Given passage
______________________________

While workers’ compensation insurance carriers and employers require sufficient evidence to pay benefits to an injured worker, some evidence is not so easy to provide. When an employee breaks an arm or leg from a fall or suffers another physical injury, the ailment is relatively apparent. But mental conditions attributed to employment are more difficult to prove. There is no objective test like an X-ray that can prove in Minnesota courts or other states that a worker has suffered a mental injury.
One recent case that unfolded in another state is a prime example of how the two types of injuries can be treated differently in workers’ compensation claims. The case involved a clothing store manager who reported an armed robbery at his store which led police to arrest the two men involved. At the time of the robbery, the two men arrested had warned the manger not to report the crime. After the arrest, the brother of one of the men charged with the crime visited the store and shot the manager 12 times and threatened the man’s family. The manager still chose to testify at the trial which ended with the men being sent to prison.
As a result of the robbery and shooting, the manager filed a claim for substance dependency related to post-traumatic stress disorder he had suffered since the incident. While the employer’s workers’ compensation coverage paid the man’s medical expenses and temporary benefits as he recovered from his physical wounds, the carrier refused to pay for expenses related to the psychological injuries. The court where the workers’ compensation claim ultimately ended up didn’t agree, awarding the man benefits for inpatient rehabilitation for substance abuse, future medical expenses and extended his temporary disability payments.
While psychological and emotional conditions will continue to rely on the testimony of medical professionals to provide sufficient evidence for the award of benefits, cases like the store manager’s are a step in the right direction.
Many employees hesitate to report psychological conditions because of the stigma associated with them, even fearing that bringing attention to the condition could cost them their job. But as courts start to legitimize the effects of conditions such as depression, PTSD and other mental disabilities, employers and workers’ compensation carriers may be more open to accepting the subjective evidence required to prove the need for benefits.

______________________________

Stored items

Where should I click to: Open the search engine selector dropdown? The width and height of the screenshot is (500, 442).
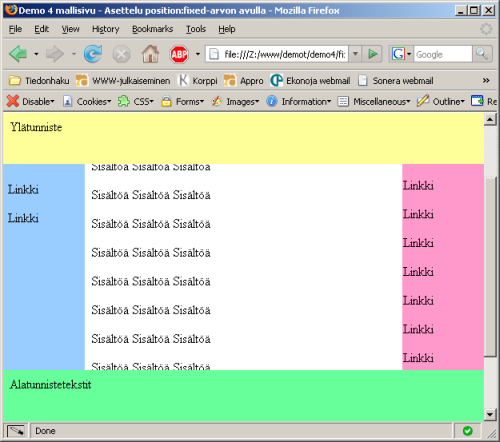point(401,54)
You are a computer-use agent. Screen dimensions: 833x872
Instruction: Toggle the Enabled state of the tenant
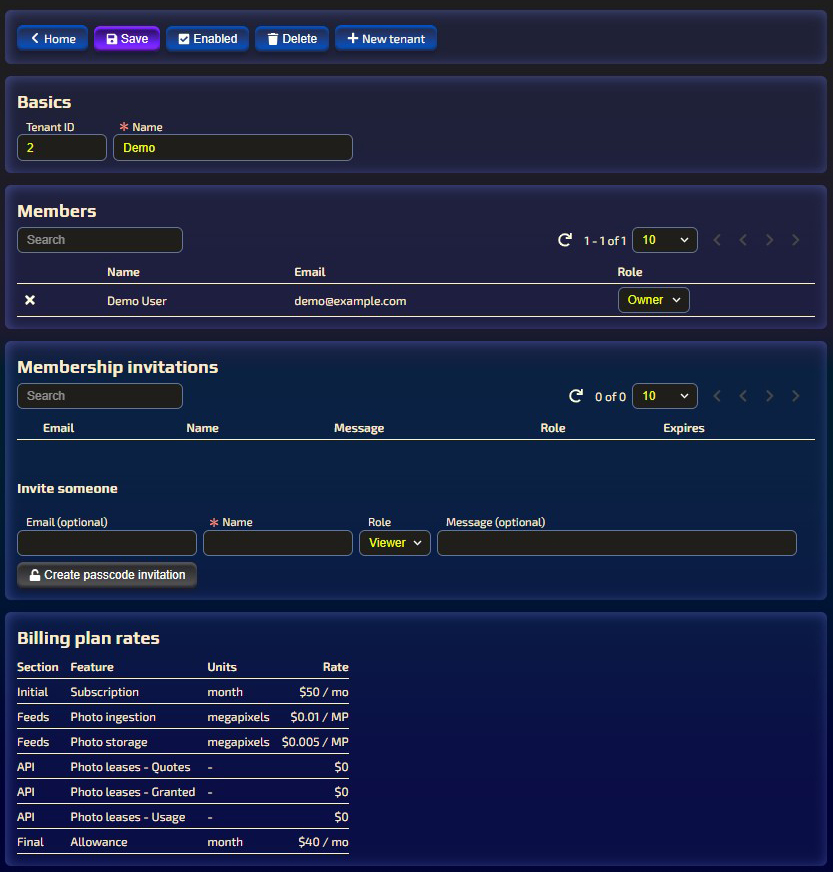[207, 38]
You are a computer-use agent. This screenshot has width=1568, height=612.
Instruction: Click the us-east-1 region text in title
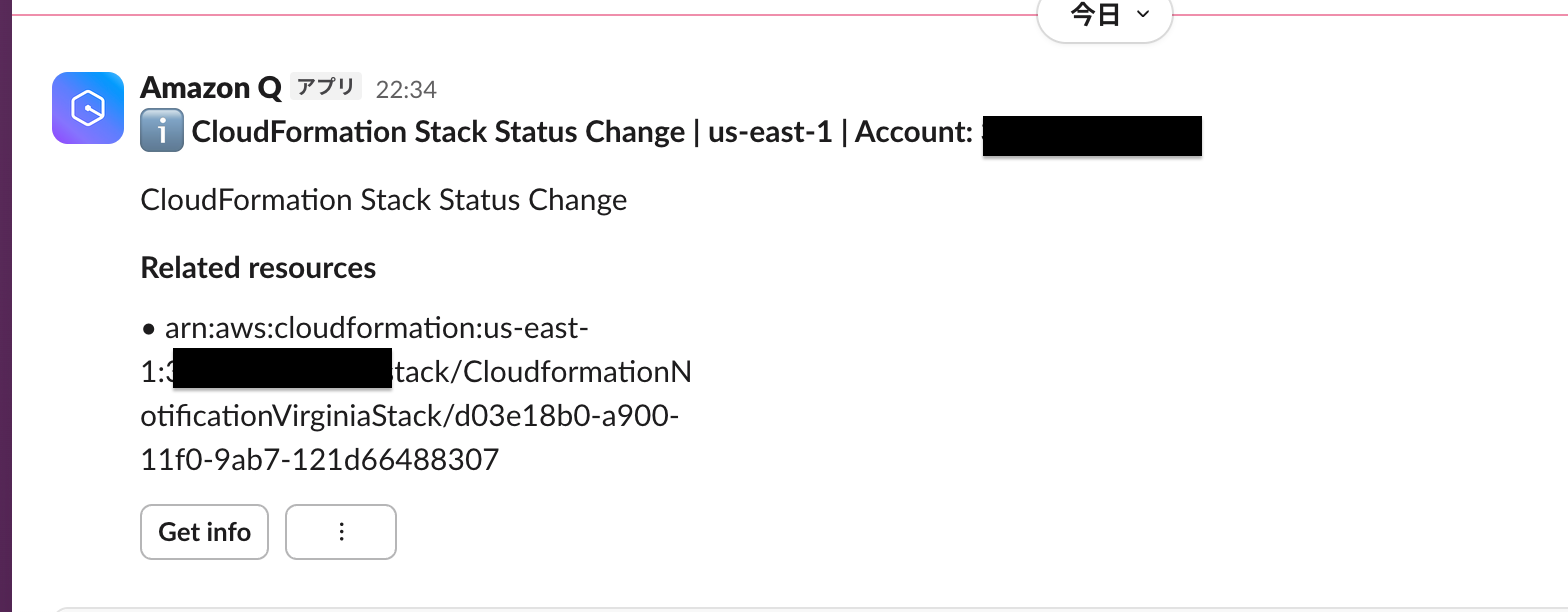click(770, 132)
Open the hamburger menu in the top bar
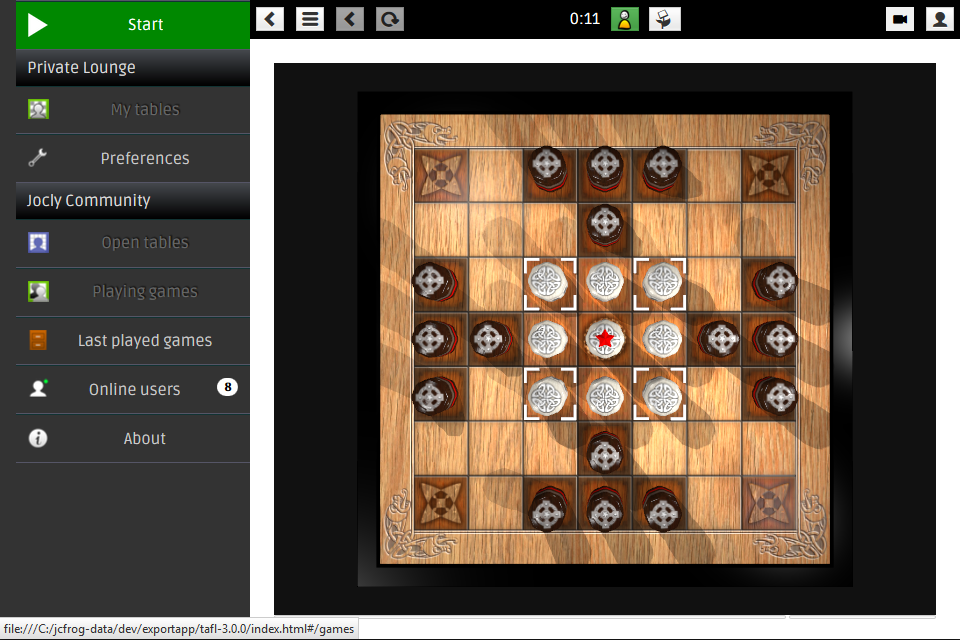Image resolution: width=960 pixels, height=640 pixels. coord(310,19)
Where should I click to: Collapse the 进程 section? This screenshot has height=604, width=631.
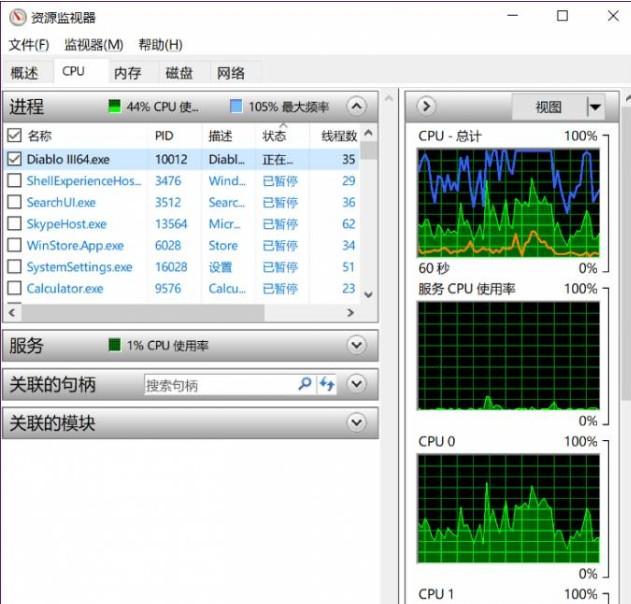pyautogui.click(x=356, y=106)
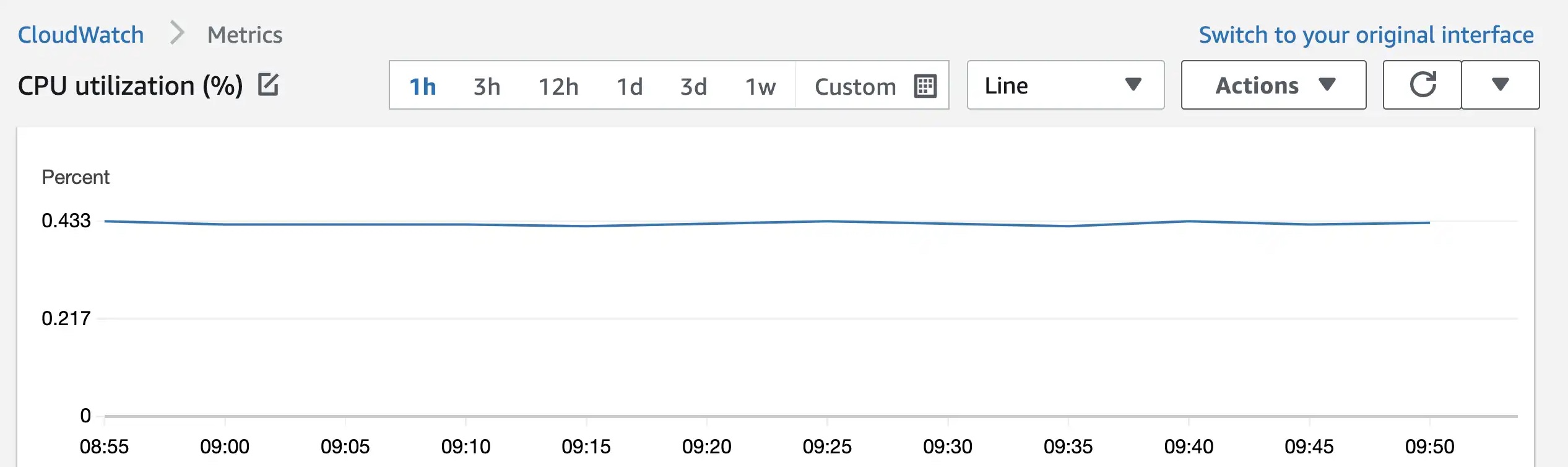The width and height of the screenshot is (1568, 467).
Task: Switch to the 1w time range
Action: click(759, 86)
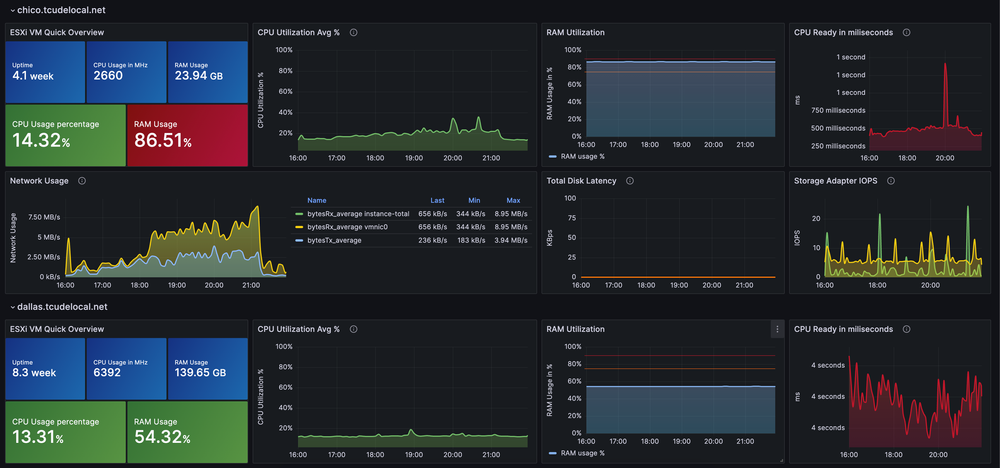Open three-dot menu on dallas RAM Utilization panel
The height and width of the screenshot is (468, 1000).
tap(777, 328)
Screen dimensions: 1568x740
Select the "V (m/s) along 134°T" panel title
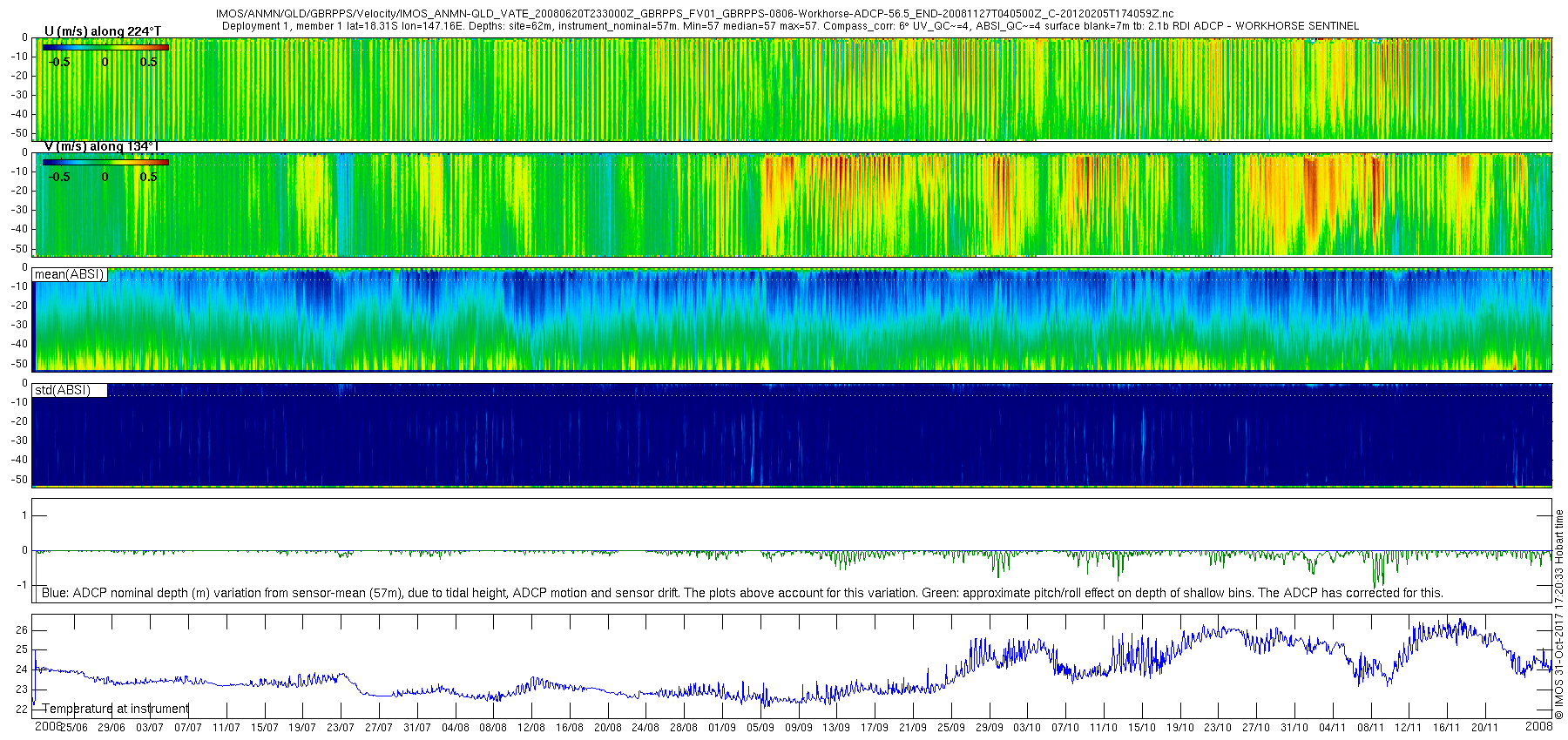[101, 146]
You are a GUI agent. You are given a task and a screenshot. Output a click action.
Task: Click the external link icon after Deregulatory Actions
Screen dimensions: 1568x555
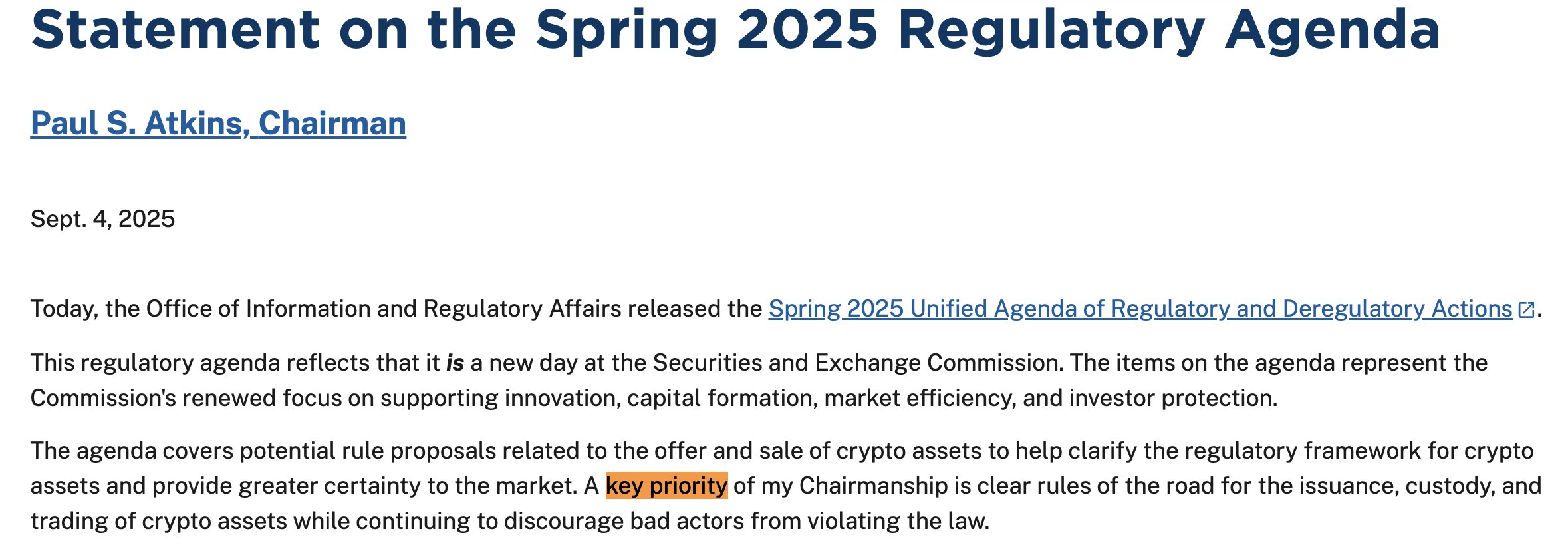(1527, 310)
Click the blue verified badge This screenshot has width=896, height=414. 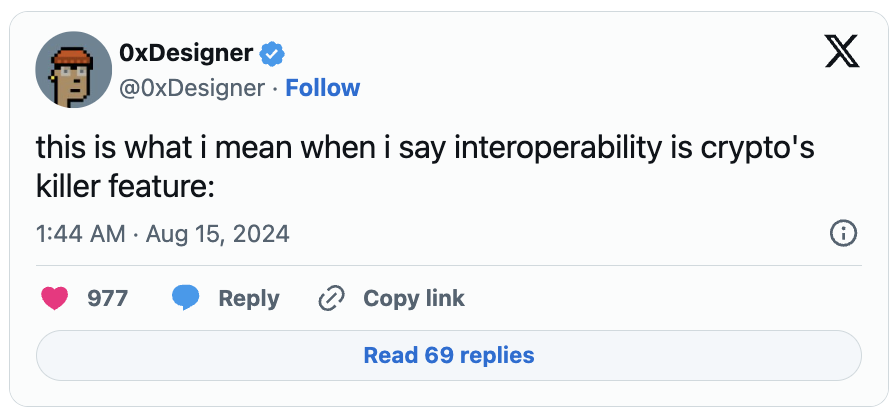point(272,54)
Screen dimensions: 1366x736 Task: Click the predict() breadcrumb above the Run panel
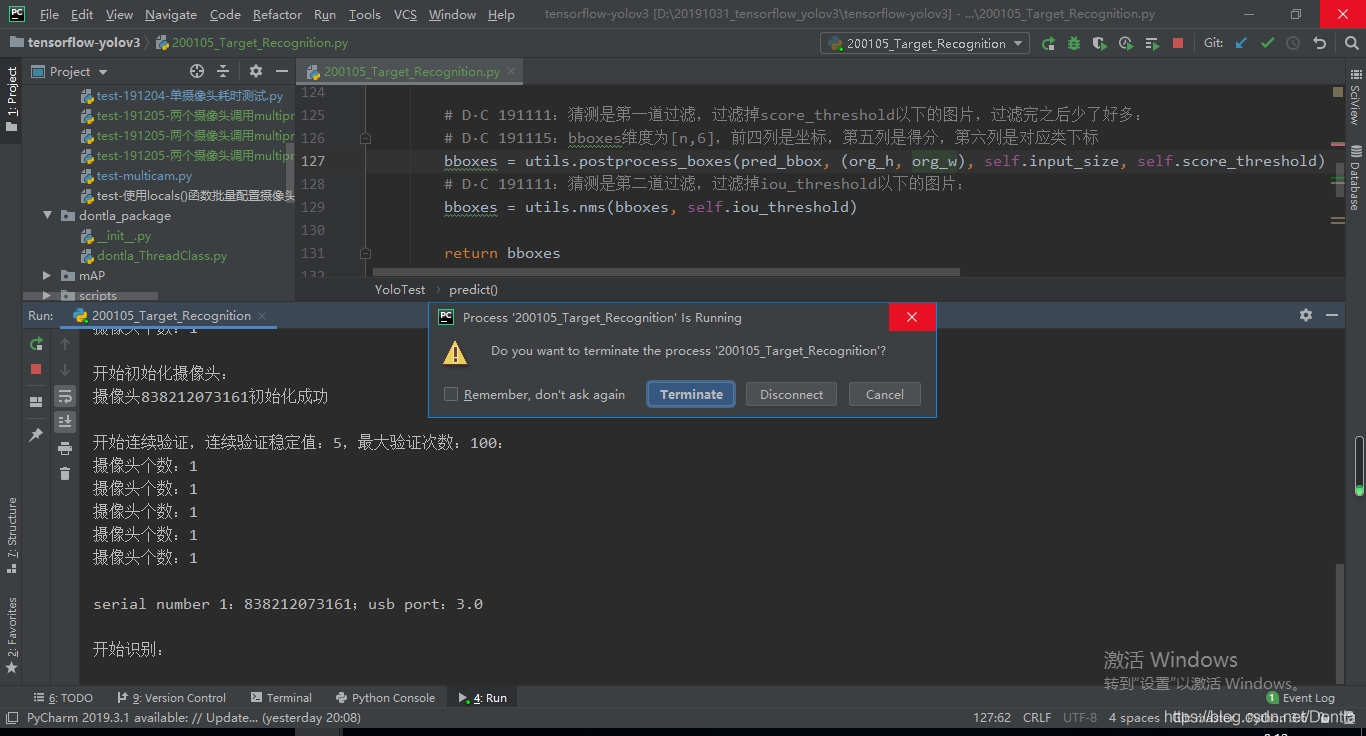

______________________________

Work required
Please give the workers’ compensation text again from "While psychological and" up to and including "need for benefits.", updated so that "stigma" reads "shame".

Output for this task
While psychological and emotional conditions will continue to rely on the testimony of medical professionals to provide sufficient evidence for the award of benefits, cases like the store manager’s are a step in the right direction.
Many employees hesitate to report psychological conditions because of the shame associated with them, even fearing that bringing attention to the condition could cost them their job. But as courts start to legitimize the effects of conditions such as depression, PTSD and other mental disabilities, employers and workers’ compensation carriers may be more open to accepting the subjective evidence required to prove the need for benefits.